Pendapat lain menyebutkan bahwa kata songo/sanga berasal dari
kata tsana yang dalam bahasa Arab berarti mulia. Pendapat lainnya
lagi menyebut kata sana berasal dari bahasa Jawa,
yang berarti tempat.
Pendapat lain yang mengatakan bahwa Walisongo
adalah sebuah majelis dakwah
yang pertama kali didirikan oleh Sunan Gresik
(Maulana Malik Ibrahim) pada tahun 1404 Masehi
(808 Hijriah).[1]
Para Walisongo adalah pembaharu masyarakat pada masanya. Pengaruh mereka terasakan
dalam beragam bentuk manifestasi peradaban baru masyarakat Jawa, mulai dari kesehatan,
bercocok-tanam, perniagaan, kebudayaan,
kesenian,
kemasyarakatan, hingga ke pemerintahan.
Sunan
Gresik (Maulana Malik Ibrahim)
Maulana Malik Ibrahim adalah keturunan ke-22
dari Nabi Muhammad.
Ia disebut juga Sunan Gresik, atau Sunan Tandhes, atau Mursyid Akbar Thariqat
Wali Songo . Nasab As-Sayyid Maulana Malik Ibrahim Nasab Maulana Malik Ibrahim
menurut catatan Dari As-Sayyid Bahruddin Ba'alawi Al-Husaini yang kumpulan
catatannya kemudian dibukukan dalam Ensiklopedi Nasab Ahlul Bait yang terdiri
dari beberapa volume (jilid). Dalam Catatan itu tertulis: As-Sayyid Maulana
Malik Ibrahim bin As-Sayyid Barakat Zainal Alam bin As-Sayyid Husain Jamaluddin
bin As-Sayyid Ahmad Jalaluddin bin As-Sayyid Abdullah bin As-Sayyid Abdul Malik
Azmatkhan bin As-Sayyid Alwi Ammil Faqih bin As-Sayyid Muhammad Shahib Mirbath
bin As-Sayyid Ali Khali’ Qasam bin As-Sayyid Alwi bin As-Sayyid Muhammad bin
As-Sayyid Alwi bin As-Sayyid Ubaidillah bin Al-Imam Ahmad Al-Muhajir bin
Al-Imam Isa bin Al-Imam Muhammad bin Al-Imam Ali Al-Uraidhi bin Al-Imam Ja’far
Shadiq bin Al-Imam Muhammad Al-Baqir bin Al-Imam Ali Zainal Abidin bin Al-Imam
Al-Husain bin Sayyidah Fathimah Az-Zahra/Ali bin Abi Thalib, binti Nabi
Muhammad Rasulullah
Ia diperkirakan lahir di Samarkand di Asia Tengah, pada paruh awal abad
ke-14. Babad Tanah Jawi versi Meinsma menyebutnya
Asmarakandi, mengikuti pengucapan lidah orang Jawa terhadap As-Samarqandy.[2]
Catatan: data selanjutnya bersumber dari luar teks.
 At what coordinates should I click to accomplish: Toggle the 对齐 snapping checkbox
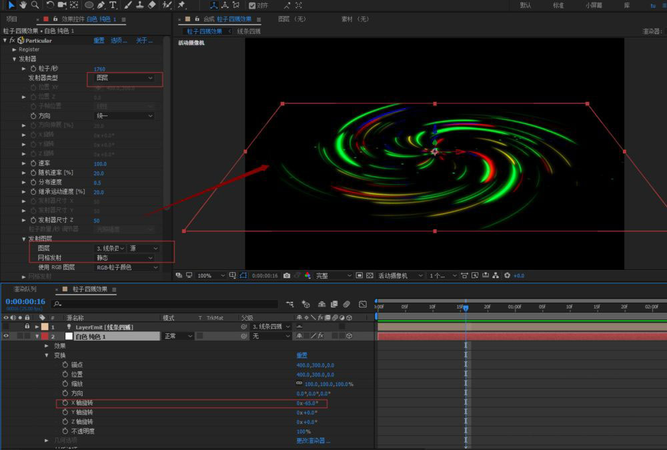coord(252,5)
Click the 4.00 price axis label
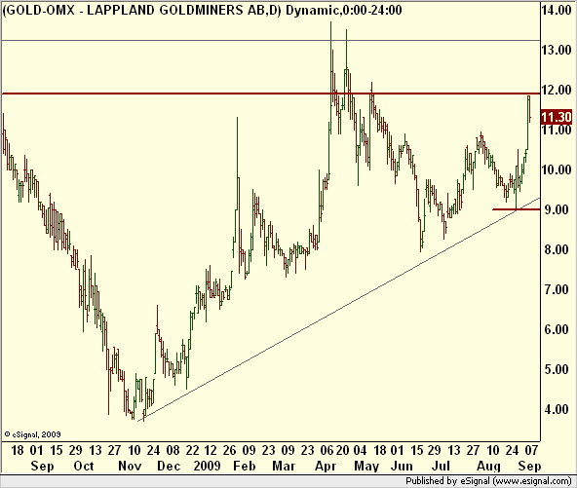The image size is (577, 488). tap(558, 409)
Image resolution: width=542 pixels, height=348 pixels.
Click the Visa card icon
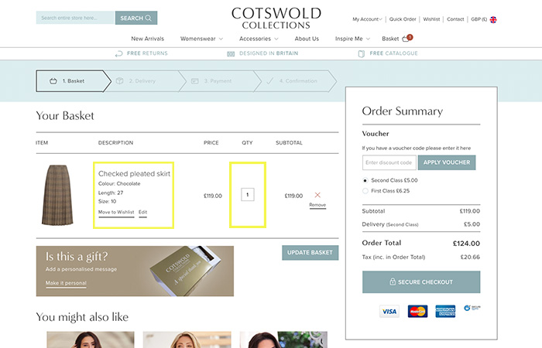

Dalam cerita rakyat, ada yang memanggilnya Kakek Bantal.
Isteri Maulana Malik Ibrahim
Maulana Malik Ibrahim memiliki, 3 isteri bernama:
1. Siti Fathimah binti Ali Nurul Alam Maulana Israil (Raja Champa Dinasti
Azmatkhan 1), memiliki 2 anak, bernama: Maulana Moqfaroh dan Syarifah Sarah 2.
Siti Maryam binti Syaikh Subakir, memiliki 4 anak, yaitu: Abdullah, Ibrahim,
Abdul Ghafur, dan Ahmad 3. Wan Jamilah binti Ibrahim Zainuddin Al-Akbar
Asmaraqandi, memiliki 2 anak yaitu: Abbas dan Yusuf. Selanjutnya Sharifah Sarah
binti Maulana Malik Ibrahim dinikahkan dengan Sayyid Fadhal Ali Murtadha [Sunan
Santri/ Raden Santri] dan melahirkan dua putera yaitu Haji Utsman (Sunan
Manyuran) dan Utsman Haji (Sunan Ngudung). Selanjutnya Sayyid Utsman Haji
(Sunan Ngudung) berputera Sayyid Ja’far Shadiq [Sunan Kudus].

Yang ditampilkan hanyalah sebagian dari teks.